= Work required =
Render everything from the line containing "has height=908, width=433." down to the end of the records as a JSON list of strings, one string per line, with blank lines skipped and the pictures left out.

[[ Given data, beginning ]]

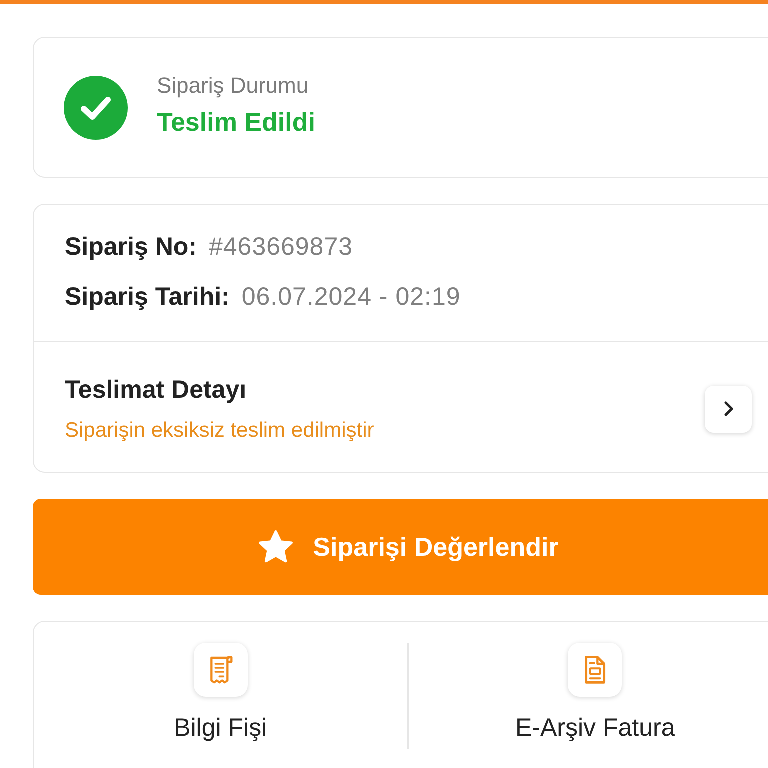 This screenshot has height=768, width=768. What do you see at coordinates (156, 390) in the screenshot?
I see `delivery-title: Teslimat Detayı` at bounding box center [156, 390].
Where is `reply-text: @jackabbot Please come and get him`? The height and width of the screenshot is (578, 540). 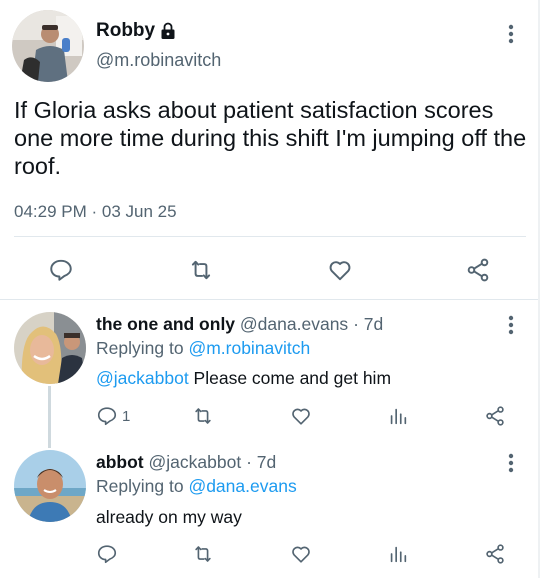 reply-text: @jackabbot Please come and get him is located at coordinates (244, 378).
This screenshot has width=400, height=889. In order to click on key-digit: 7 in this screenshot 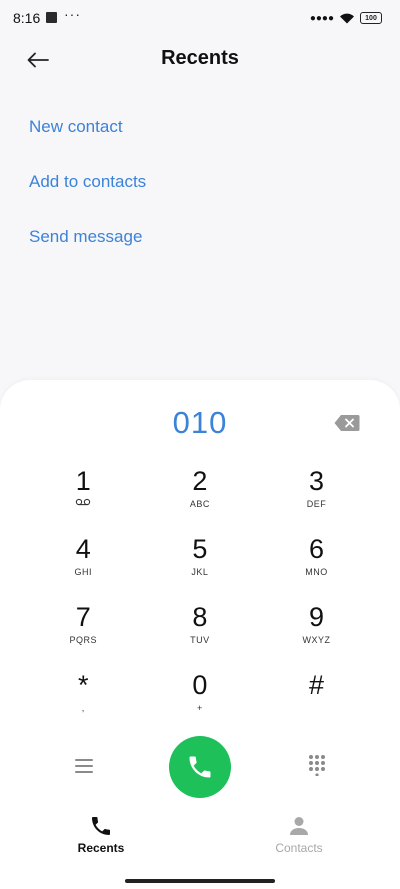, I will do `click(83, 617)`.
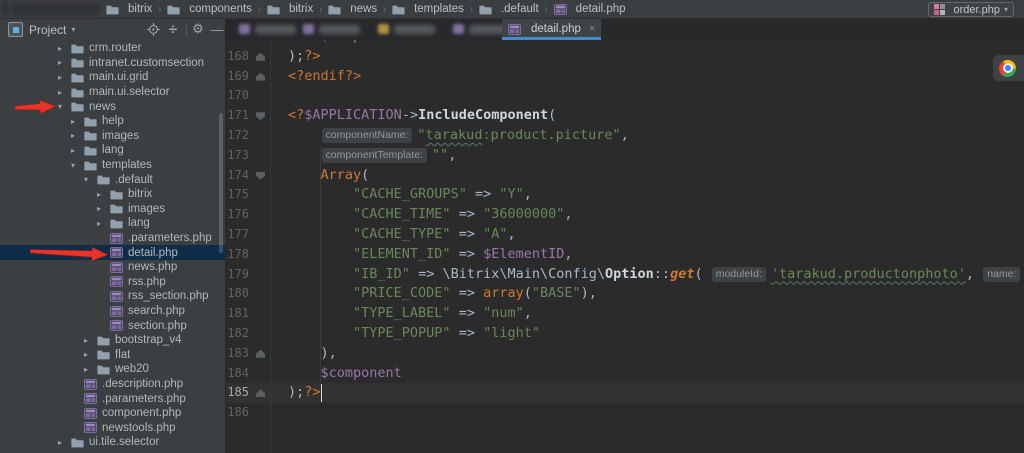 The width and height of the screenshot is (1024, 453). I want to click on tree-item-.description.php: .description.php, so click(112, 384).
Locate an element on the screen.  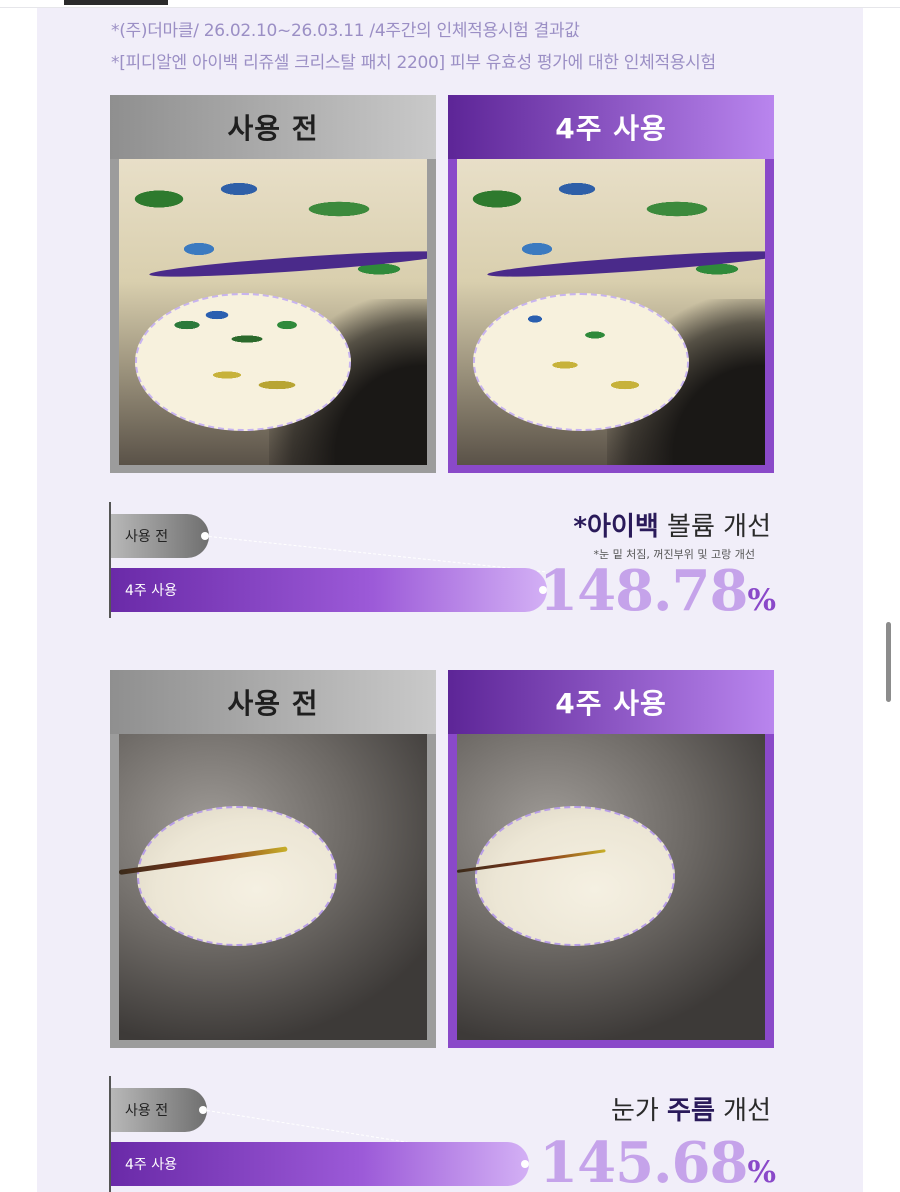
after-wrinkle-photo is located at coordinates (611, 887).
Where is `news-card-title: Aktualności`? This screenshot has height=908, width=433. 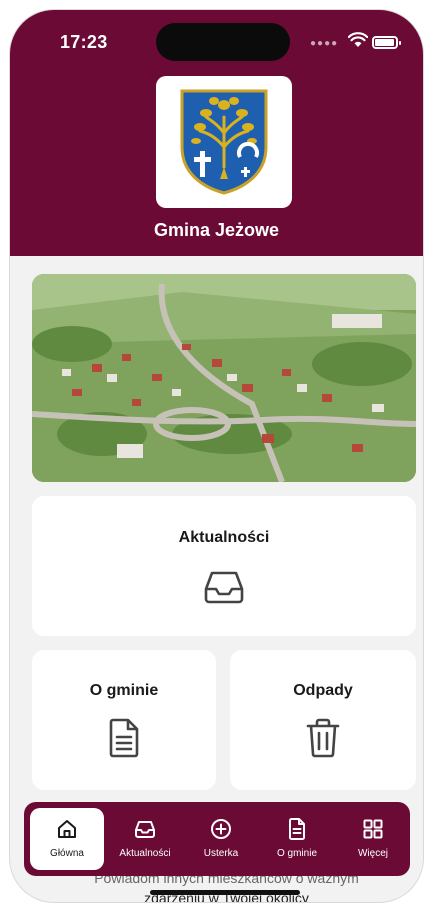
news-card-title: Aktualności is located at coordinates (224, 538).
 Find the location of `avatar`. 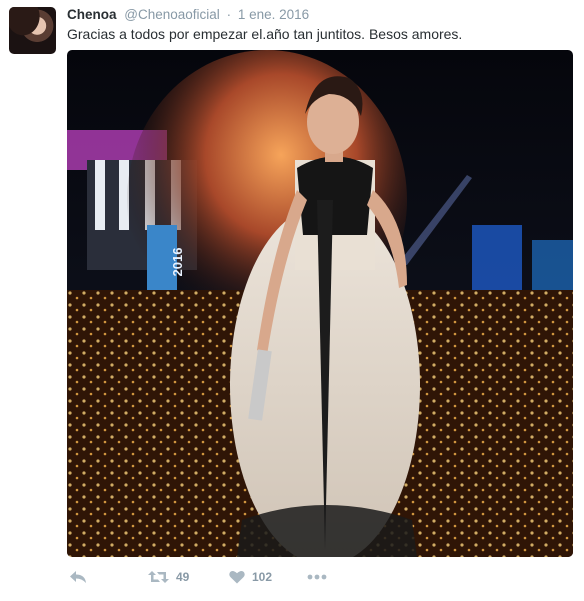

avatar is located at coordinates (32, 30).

[[ Given data, end ]]

= Solution for this exercise =
[
  "Where is `news-card-title: Aktualności`? This screenshot has height=908, width=433. ",
  "news-card-title: Aktualności is located at coordinates (224, 538).",
  " Find the location of `avatar`. ",
  "avatar is located at coordinates (32, 30)."
]